## BEGIN Exercise material
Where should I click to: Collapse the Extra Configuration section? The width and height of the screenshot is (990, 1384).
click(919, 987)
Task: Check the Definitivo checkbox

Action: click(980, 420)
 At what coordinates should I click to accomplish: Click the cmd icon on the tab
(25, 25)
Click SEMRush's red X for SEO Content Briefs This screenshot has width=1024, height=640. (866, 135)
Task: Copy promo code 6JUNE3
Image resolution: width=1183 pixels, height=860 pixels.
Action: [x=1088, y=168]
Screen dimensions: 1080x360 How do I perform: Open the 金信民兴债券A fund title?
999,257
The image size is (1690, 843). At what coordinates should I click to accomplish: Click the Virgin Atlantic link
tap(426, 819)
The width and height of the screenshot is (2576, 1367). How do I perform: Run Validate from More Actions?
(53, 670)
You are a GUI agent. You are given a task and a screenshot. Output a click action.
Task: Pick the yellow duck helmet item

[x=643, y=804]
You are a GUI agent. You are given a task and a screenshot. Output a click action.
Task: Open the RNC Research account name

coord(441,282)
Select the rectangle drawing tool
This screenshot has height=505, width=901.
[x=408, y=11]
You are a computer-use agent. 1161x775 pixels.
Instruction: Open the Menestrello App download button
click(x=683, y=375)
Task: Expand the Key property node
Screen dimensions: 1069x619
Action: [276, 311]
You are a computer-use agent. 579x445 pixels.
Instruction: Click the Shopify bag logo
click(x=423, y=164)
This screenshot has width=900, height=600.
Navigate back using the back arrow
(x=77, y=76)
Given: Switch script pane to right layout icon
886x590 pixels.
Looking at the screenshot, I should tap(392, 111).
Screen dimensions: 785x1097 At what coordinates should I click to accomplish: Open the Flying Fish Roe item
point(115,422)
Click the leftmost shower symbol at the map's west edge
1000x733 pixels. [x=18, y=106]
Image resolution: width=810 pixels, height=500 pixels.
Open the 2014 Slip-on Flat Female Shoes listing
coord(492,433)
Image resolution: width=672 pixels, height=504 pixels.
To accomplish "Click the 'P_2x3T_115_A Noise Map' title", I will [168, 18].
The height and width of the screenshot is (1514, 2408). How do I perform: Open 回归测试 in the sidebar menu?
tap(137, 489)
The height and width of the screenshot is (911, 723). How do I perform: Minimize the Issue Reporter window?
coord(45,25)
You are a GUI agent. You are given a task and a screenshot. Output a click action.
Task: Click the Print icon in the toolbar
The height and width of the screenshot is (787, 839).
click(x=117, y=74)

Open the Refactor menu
## END Exercise material
Task instructions:
Copy the entries word for word, starting at the line that contains "Given: Switch script" and ending after the line that contains "tap(137, 489)".

Output of the exercise:
Given: Switch script pane to right layout icon
886x590 pixels.
Looking at the screenshot, I should tap(392, 111).
Screen dimensions: 785x1097 At what coordinates should I click to accomplish: Open the Flying Fish Roe item
point(115,422)
Click the leftmost shower symbol at the map's west edge
1000x733 pixels. [x=18, y=106]
Image resolution: width=810 pixels, height=500 pixels.
Open the 2014 Slip-on Flat Female Shoes listing
coord(492,433)
Image resolution: width=672 pixels, height=504 pixels.
To accomplish "Click the 'P_2x3T_115_A Noise Map' title", I will [168, 18].
The height and width of the screenshot is (1514, 2408). How do I perform: Open 回归测试 in the sidebar menu?
tap(137, 489)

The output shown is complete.